**Task item**
Tally up the lines below with "arrows" in them. Answer with the number only.
═══ Entries supplied
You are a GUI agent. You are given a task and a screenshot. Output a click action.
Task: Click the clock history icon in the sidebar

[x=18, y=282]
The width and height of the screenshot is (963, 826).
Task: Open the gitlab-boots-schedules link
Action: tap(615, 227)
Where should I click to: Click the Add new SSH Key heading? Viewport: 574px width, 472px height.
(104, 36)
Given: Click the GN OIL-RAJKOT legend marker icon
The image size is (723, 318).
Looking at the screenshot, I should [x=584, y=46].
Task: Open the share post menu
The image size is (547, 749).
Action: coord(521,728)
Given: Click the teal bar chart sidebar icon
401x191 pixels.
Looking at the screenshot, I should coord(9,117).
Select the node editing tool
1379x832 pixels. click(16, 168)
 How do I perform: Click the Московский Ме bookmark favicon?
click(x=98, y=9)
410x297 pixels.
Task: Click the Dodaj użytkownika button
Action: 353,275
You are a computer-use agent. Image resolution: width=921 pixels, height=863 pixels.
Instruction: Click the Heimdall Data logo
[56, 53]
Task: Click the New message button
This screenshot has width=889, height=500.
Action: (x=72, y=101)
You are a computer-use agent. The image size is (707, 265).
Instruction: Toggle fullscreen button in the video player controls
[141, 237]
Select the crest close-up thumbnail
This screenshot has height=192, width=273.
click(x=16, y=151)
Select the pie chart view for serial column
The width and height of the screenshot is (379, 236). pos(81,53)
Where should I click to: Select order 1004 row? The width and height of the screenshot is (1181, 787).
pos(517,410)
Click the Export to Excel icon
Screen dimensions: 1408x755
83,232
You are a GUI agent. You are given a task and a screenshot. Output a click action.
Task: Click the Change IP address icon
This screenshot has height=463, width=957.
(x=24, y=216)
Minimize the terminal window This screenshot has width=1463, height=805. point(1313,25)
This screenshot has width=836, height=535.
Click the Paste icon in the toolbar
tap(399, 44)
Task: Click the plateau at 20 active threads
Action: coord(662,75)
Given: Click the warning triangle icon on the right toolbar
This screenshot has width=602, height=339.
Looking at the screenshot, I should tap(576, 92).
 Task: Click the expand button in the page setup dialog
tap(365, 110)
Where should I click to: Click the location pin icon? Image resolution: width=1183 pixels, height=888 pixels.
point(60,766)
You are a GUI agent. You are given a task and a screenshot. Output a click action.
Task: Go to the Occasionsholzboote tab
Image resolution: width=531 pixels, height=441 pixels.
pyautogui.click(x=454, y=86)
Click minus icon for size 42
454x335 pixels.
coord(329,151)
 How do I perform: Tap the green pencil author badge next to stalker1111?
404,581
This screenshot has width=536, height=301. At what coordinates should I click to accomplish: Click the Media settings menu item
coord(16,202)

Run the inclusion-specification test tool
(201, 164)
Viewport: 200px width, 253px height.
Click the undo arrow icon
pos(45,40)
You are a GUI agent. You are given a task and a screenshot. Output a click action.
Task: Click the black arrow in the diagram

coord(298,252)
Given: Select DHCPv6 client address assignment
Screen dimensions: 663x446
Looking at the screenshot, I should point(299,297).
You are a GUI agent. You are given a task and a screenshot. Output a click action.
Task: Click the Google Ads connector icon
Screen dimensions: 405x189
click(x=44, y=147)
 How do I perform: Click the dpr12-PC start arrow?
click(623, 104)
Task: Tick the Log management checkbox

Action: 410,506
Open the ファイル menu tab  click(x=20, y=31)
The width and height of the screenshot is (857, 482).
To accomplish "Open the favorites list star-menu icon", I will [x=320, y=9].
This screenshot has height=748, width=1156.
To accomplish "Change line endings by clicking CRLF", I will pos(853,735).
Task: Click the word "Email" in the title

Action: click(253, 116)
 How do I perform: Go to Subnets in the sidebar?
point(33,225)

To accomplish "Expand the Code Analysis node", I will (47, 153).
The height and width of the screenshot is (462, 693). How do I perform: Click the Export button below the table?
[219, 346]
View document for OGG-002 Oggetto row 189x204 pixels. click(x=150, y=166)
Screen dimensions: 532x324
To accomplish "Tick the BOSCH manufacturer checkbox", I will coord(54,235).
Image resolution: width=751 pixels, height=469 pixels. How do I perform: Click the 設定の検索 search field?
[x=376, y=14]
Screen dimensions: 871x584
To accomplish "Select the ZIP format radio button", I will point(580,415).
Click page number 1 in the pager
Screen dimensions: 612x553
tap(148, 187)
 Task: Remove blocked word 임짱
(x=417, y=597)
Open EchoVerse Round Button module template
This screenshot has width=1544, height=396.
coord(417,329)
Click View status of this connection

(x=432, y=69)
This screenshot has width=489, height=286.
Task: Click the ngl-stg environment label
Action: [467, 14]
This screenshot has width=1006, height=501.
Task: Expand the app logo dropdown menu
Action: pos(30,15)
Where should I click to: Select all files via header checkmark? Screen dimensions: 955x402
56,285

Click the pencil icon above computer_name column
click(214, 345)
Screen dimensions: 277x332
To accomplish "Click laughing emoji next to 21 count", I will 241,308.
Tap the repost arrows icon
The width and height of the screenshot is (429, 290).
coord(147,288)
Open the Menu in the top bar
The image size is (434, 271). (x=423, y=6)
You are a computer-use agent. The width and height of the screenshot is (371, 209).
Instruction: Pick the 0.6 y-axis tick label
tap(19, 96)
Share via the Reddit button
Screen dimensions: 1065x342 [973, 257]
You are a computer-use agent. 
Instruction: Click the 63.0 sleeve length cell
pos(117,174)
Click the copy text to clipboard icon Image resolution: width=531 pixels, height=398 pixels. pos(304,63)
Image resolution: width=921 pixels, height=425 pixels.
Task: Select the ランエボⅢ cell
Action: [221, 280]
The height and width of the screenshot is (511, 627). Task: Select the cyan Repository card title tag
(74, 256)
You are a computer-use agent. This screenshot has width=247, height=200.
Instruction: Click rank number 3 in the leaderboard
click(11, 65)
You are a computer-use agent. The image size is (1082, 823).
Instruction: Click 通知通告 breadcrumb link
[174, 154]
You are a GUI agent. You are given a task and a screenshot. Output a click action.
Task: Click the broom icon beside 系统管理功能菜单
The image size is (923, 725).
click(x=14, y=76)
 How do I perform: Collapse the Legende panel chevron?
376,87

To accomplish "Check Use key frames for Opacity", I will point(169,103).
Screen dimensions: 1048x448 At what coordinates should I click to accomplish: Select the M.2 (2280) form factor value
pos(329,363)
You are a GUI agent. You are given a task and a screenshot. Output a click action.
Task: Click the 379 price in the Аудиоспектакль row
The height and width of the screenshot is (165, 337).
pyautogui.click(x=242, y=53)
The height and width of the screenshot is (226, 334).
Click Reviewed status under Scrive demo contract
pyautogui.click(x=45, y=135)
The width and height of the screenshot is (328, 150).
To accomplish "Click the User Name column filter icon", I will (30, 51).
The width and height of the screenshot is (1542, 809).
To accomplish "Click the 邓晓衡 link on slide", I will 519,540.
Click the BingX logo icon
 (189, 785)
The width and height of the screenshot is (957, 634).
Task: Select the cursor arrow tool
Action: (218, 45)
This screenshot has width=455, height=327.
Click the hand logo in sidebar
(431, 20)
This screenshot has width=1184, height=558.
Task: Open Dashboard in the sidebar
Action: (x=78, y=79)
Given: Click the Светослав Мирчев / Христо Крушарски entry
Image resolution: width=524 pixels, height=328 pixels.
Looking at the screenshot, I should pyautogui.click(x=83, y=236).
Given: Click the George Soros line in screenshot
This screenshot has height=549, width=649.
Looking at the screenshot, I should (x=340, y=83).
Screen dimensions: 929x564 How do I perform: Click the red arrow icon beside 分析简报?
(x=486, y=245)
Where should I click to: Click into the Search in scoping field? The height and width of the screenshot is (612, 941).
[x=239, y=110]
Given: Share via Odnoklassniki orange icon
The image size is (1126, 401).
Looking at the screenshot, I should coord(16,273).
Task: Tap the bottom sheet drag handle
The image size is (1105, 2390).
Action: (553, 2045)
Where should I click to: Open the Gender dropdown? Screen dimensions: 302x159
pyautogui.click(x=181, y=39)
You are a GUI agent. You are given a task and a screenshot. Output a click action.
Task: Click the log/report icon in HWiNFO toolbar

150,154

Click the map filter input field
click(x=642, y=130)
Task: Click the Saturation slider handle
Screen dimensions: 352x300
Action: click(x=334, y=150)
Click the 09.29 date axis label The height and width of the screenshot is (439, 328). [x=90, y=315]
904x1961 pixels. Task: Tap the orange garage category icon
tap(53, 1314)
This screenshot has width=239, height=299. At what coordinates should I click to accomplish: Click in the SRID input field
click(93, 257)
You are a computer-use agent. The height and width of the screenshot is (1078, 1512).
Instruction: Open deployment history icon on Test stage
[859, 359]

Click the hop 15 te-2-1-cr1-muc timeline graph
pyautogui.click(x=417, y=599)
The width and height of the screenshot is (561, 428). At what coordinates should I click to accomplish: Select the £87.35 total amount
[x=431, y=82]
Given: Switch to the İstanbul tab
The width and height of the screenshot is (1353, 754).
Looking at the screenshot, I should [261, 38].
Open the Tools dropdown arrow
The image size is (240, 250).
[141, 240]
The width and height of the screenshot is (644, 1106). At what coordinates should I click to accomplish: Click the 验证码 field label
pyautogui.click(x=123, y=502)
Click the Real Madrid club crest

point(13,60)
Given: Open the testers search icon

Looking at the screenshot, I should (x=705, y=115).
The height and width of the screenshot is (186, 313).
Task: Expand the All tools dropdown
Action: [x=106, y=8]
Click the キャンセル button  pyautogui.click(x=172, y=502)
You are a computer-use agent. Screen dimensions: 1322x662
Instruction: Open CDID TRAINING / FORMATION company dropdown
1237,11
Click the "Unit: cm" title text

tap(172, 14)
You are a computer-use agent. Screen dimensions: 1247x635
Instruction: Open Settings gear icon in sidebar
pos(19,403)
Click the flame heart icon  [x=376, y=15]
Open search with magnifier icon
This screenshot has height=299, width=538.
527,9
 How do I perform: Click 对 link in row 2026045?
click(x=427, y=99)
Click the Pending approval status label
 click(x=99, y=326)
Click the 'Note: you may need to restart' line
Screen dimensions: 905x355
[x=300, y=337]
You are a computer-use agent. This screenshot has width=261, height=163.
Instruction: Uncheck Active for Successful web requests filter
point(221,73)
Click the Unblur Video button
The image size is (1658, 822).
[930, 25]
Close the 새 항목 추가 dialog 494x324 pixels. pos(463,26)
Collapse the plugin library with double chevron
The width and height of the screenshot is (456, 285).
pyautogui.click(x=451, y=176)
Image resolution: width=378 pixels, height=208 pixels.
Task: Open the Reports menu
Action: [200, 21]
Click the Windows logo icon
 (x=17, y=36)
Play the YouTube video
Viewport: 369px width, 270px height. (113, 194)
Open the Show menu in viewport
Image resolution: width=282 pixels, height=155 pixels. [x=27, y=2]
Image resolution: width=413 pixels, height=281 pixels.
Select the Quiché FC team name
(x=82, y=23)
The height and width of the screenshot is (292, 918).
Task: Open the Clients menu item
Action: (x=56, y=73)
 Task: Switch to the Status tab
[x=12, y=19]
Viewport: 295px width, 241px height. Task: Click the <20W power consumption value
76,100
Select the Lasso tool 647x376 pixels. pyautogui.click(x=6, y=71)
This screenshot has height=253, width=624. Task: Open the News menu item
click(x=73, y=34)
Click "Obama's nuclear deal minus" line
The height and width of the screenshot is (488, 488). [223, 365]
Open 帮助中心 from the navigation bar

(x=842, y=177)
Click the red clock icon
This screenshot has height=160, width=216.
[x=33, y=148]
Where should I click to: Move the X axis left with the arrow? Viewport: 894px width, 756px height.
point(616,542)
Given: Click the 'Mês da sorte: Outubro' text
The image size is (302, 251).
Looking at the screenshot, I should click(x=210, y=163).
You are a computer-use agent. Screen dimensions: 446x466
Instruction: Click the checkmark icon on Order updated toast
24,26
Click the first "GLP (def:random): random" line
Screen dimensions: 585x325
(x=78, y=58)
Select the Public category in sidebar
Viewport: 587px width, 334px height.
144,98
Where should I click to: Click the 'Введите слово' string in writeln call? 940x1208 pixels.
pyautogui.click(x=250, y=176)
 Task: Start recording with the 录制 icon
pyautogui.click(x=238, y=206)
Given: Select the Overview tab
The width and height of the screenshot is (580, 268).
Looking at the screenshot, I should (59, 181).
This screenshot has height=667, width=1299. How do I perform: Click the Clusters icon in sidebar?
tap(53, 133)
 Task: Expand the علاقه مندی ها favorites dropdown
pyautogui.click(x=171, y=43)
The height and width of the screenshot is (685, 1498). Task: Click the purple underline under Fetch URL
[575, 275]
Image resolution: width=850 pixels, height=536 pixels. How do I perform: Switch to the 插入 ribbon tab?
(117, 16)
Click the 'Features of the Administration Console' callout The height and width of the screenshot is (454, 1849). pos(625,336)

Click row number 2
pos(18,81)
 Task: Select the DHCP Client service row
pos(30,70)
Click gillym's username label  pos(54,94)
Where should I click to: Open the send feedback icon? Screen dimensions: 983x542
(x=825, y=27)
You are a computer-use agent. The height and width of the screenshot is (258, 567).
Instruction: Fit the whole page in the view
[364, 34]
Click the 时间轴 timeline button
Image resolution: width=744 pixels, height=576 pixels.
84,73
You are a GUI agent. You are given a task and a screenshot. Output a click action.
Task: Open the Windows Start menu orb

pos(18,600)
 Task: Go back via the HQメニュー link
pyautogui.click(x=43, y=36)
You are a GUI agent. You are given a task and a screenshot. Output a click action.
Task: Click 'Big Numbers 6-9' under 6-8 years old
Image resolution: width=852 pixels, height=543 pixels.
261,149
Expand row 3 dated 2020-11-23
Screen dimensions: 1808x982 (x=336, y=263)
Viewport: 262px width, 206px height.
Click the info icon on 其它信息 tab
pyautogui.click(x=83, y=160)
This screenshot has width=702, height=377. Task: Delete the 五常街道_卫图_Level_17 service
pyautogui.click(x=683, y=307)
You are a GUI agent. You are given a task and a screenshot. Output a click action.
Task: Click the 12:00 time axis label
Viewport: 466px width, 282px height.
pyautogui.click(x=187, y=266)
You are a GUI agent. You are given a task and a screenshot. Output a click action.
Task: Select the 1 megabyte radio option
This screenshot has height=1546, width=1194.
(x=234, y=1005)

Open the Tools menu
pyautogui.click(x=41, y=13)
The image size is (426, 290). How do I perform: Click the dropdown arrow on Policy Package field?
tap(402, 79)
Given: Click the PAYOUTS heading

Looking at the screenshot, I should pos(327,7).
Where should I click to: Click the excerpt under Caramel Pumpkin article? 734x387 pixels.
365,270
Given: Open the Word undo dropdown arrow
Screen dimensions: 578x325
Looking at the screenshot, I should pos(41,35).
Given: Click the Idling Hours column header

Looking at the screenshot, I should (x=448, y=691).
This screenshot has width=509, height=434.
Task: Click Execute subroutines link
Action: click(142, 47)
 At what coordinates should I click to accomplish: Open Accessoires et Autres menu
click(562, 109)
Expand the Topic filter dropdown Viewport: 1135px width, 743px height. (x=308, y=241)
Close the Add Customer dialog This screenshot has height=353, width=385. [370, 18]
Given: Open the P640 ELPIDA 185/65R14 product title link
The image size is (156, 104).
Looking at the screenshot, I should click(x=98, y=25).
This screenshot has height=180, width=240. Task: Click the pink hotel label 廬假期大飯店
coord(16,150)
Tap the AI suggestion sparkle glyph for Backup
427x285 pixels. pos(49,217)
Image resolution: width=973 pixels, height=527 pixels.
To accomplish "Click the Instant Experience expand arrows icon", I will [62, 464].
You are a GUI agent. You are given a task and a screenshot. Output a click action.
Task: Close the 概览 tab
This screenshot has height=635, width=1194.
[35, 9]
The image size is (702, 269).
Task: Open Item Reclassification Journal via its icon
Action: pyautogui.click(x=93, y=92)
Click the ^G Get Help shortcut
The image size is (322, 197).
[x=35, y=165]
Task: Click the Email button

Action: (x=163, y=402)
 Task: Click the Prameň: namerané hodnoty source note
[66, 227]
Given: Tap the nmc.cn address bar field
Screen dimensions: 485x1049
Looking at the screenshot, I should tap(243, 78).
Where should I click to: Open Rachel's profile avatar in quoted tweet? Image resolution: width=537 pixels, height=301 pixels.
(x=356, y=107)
══════
**Response area**
2